Sunday, November 16, 2008

Glamour in Benin

To be a public figure in Benin requires expenditure. One’s palace face must consist of calculated generosity, showiness, and taste. New and gorgeous fashions, objects and accessories, entertainment on a grand scale, a family whose appearance excites comment—all are costly. Lavish spending creates admiration, but it also excites jealousy and strains the purse. The traditional story below speaks to the one-upmanship that occurs on a (non-mythical) level regularly.

Osanobua and His Son Olokun

Olokun, the deity of wealth and the sea, boasted that he was greater than his father, the High God Osanobua. Olokun was the owner of coral beads, bedecked in all manner of ornaments. His palace itself was made of money. Osanobua, in contrast, was modest in appearance.
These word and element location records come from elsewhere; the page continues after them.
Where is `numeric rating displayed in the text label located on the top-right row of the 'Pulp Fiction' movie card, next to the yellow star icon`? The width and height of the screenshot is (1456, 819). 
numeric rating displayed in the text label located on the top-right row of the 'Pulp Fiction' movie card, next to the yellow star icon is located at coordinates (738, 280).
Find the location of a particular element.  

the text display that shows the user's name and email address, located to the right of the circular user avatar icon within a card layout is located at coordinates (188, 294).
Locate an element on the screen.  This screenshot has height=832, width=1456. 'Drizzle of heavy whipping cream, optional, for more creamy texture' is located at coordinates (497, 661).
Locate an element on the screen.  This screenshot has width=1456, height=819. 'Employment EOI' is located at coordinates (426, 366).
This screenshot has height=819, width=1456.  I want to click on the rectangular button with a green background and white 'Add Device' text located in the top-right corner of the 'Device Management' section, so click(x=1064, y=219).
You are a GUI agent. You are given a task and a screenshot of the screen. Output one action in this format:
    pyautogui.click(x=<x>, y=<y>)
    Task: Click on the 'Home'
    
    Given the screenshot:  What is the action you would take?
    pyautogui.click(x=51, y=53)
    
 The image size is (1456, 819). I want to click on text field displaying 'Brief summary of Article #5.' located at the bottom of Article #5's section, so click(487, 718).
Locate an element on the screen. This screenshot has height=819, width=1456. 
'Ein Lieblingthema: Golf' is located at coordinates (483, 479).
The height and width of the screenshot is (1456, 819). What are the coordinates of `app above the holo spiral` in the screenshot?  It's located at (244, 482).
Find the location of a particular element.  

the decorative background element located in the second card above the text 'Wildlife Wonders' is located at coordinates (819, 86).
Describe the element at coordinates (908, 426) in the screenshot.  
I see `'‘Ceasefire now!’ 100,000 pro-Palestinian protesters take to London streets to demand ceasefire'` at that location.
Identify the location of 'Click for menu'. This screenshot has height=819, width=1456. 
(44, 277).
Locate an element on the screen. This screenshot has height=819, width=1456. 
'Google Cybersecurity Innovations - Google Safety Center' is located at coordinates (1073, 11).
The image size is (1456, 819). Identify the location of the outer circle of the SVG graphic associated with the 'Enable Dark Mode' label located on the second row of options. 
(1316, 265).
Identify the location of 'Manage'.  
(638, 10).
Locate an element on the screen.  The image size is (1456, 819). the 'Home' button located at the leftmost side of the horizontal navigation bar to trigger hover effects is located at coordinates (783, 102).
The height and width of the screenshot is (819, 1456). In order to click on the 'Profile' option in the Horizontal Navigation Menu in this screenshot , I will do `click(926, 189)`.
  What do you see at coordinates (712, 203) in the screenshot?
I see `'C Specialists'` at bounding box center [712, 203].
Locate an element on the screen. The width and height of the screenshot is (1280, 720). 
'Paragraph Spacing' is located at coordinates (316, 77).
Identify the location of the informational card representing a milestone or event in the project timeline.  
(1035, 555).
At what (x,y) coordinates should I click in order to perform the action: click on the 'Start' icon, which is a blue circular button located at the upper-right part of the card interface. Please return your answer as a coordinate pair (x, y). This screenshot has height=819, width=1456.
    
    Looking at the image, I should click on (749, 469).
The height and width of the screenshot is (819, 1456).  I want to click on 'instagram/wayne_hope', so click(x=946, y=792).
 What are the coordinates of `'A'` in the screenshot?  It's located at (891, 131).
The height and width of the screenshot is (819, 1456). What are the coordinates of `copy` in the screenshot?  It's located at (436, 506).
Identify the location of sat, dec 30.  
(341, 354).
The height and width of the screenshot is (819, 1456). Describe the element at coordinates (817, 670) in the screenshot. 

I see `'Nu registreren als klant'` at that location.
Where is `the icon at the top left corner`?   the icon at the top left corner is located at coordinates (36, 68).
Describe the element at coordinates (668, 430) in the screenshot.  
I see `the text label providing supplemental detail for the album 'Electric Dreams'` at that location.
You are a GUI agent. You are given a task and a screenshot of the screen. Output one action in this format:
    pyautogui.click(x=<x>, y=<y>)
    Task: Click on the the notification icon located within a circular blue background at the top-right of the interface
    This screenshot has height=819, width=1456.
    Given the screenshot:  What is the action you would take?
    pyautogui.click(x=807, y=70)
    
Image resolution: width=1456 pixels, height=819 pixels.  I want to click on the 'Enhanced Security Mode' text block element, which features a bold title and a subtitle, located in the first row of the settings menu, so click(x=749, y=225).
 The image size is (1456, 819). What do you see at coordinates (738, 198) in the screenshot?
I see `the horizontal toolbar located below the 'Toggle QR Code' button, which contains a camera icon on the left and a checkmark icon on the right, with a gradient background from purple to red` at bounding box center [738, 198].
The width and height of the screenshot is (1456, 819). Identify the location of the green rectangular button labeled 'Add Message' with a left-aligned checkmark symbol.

One day Olokun decided to challenge his father to a contest. Whose attire was more splendid? The nobles of the spirit world assembled to watch.

Olokun emerged into the crowd, beautifully attired, to the gasps of onlookers. A messenger from his father awaited. Concerned with other matters, Osanobua had sent the chameleon as a stand-in. The chameleon stepped forward, and, using his natural abilities, mirrored Olokun’s dress. Frowning, Olokun retired to change.

He reemerged, more splendid than before. The chameleon matched him. Olokun pulled one item after another from his wardrobe, only to see his father’s representative equal his efforts. Exhausted, he surrendered. Osanobua himself then appeared and pointed out, “If you are so grand, and I own YOU, who is the most splendid?”